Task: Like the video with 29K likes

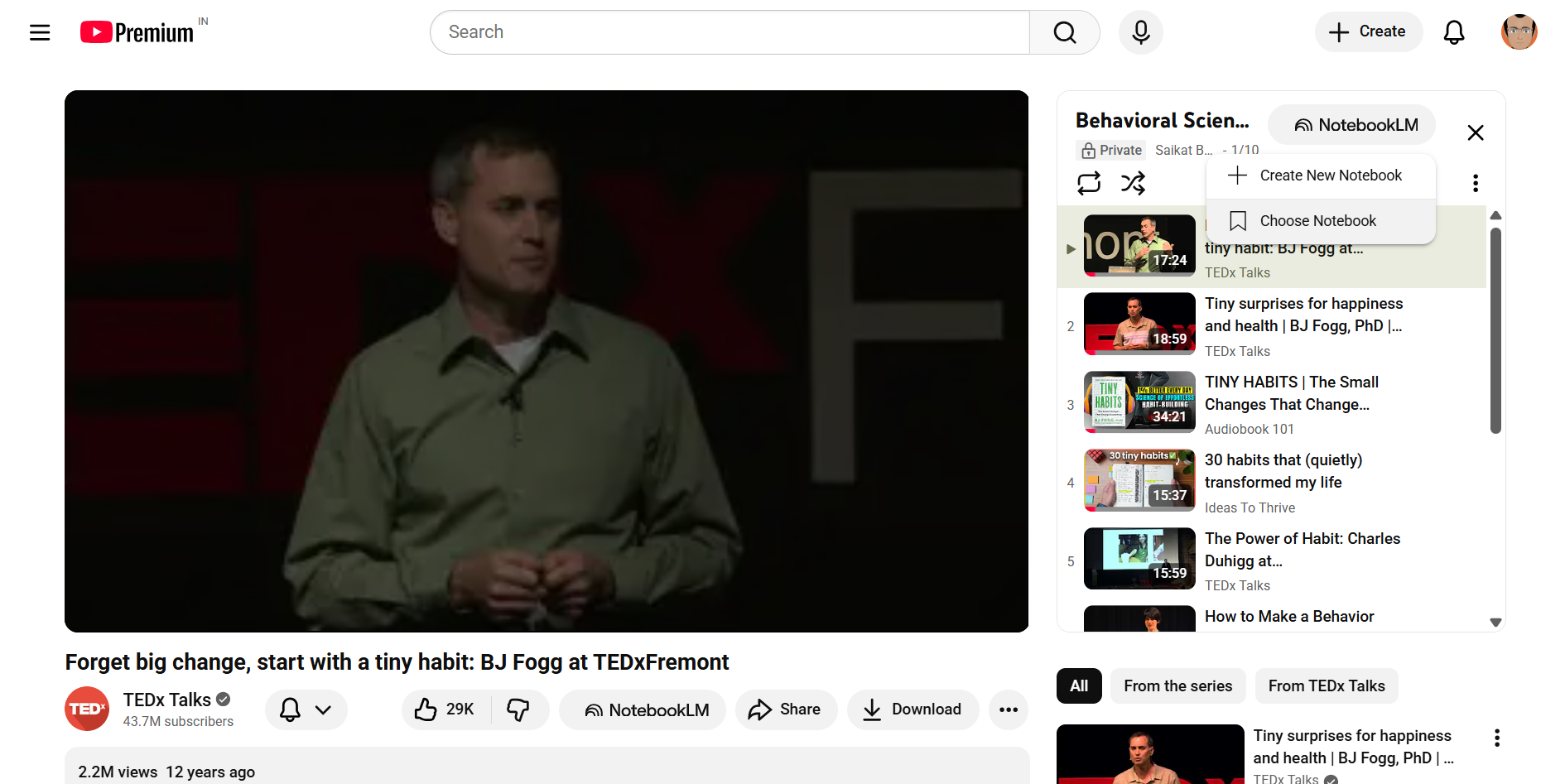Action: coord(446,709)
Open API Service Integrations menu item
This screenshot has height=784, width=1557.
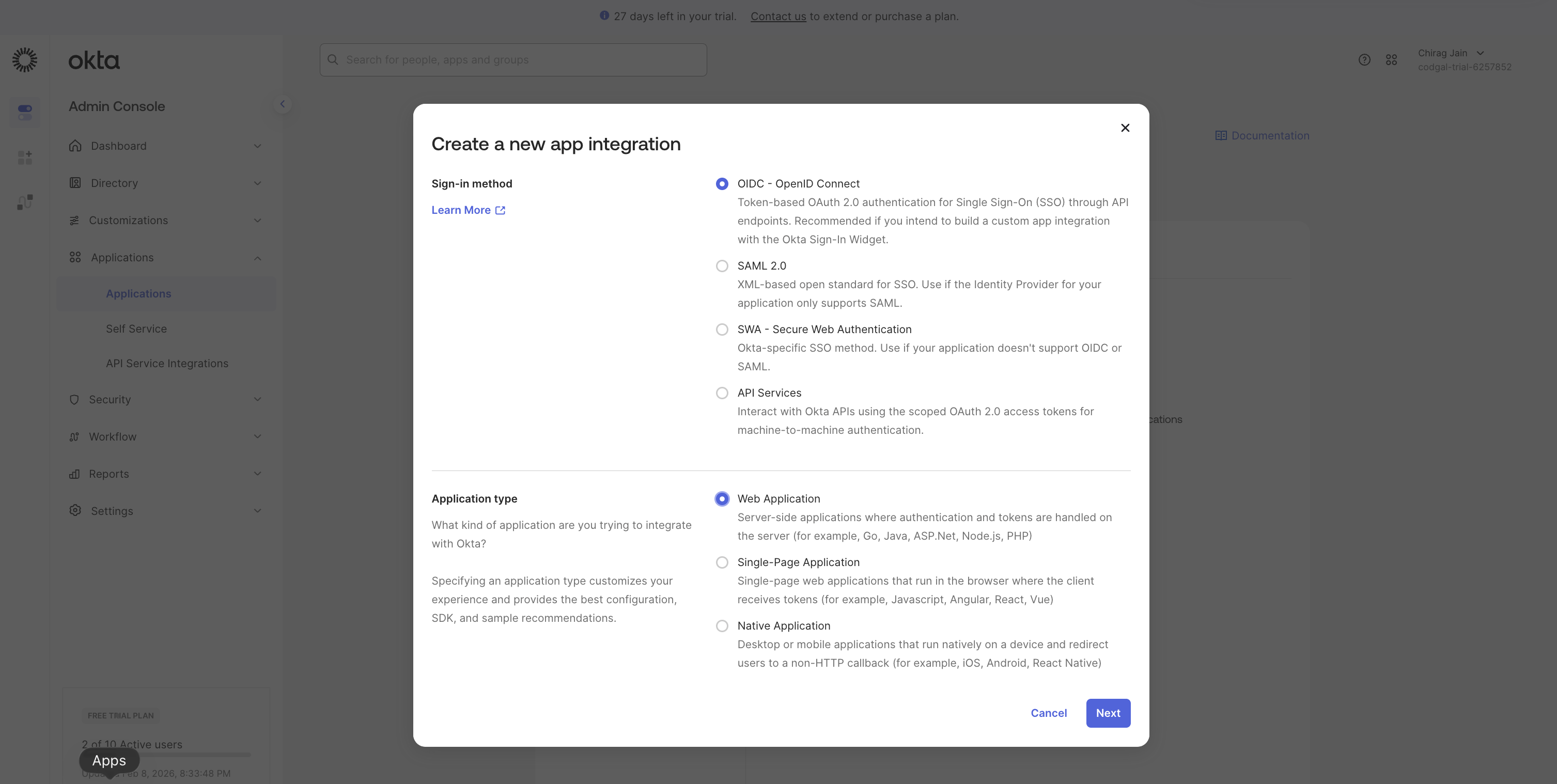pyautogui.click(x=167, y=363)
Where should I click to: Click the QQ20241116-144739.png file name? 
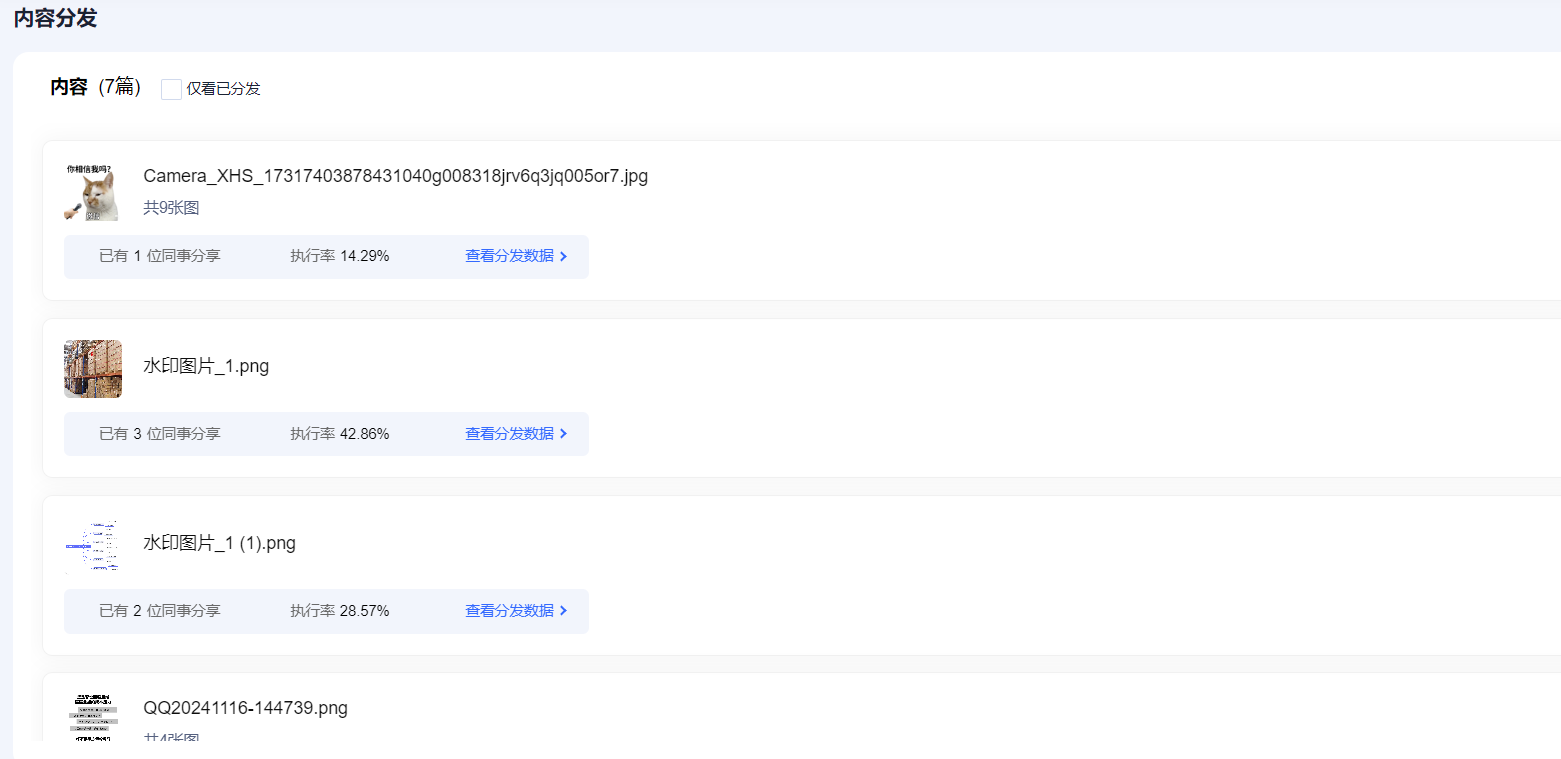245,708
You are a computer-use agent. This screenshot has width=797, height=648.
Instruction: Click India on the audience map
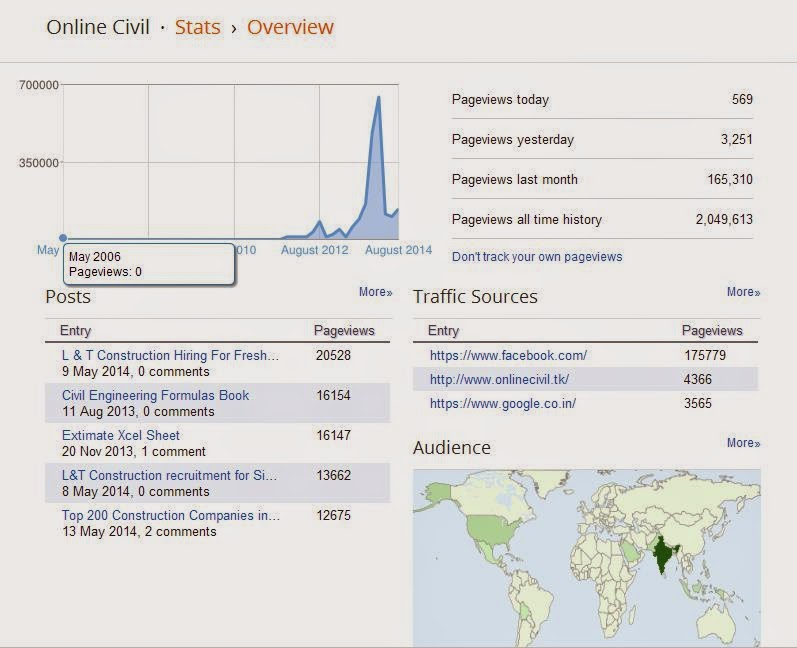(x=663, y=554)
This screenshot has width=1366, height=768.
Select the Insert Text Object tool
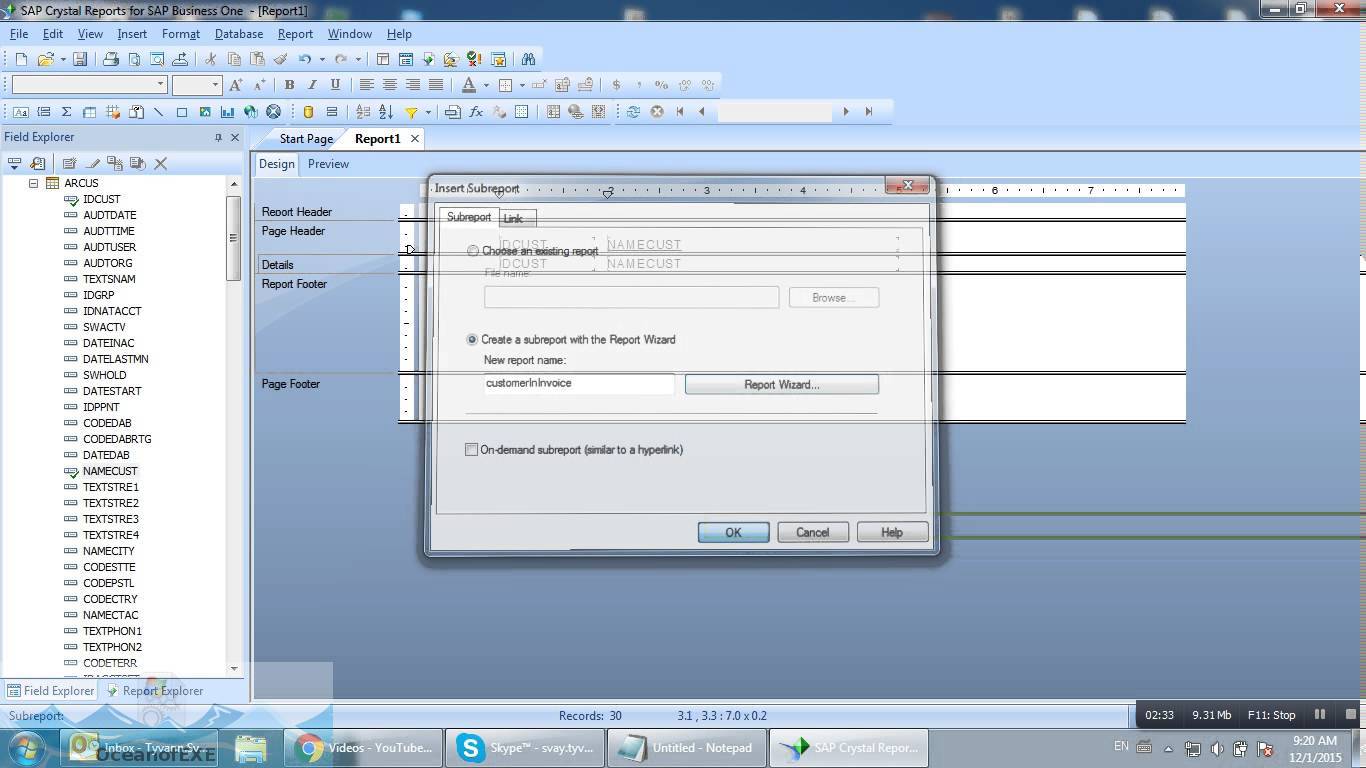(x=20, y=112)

(Goal of the exercise): Please render the lines of the records above as a Markdown table with columns named Row and Content, numbering each line and skipping blank ones. Leave the pictures out of the answer.

(Response to this task):
| Row | Content |
|---|---|
| 1 | Task: Like the video with 29K likes |
| 2 | Action: coord(446,709) |
| 3 | Open API Service Integrations menu item |
| 4 | This screenshot has height=784, width=1557. |
| 5 | pyautogui.click(x=167, y=363) |
| 6 | Where should I click to: Click the QQ20241116-144739.png file name?  |
| 7 | 245,708 |
| 8 | You are a computer-use agent. This screenshot has width=797, height=648. |
| 9 | Instruction: Click India on the audience map |
| 10 | (x=663, y=554) |
| 11 | This screenshot has width=1366, height=768. |
| 12 | Select the Insert Text Object tool |
| 13 | (x=20, y=112) |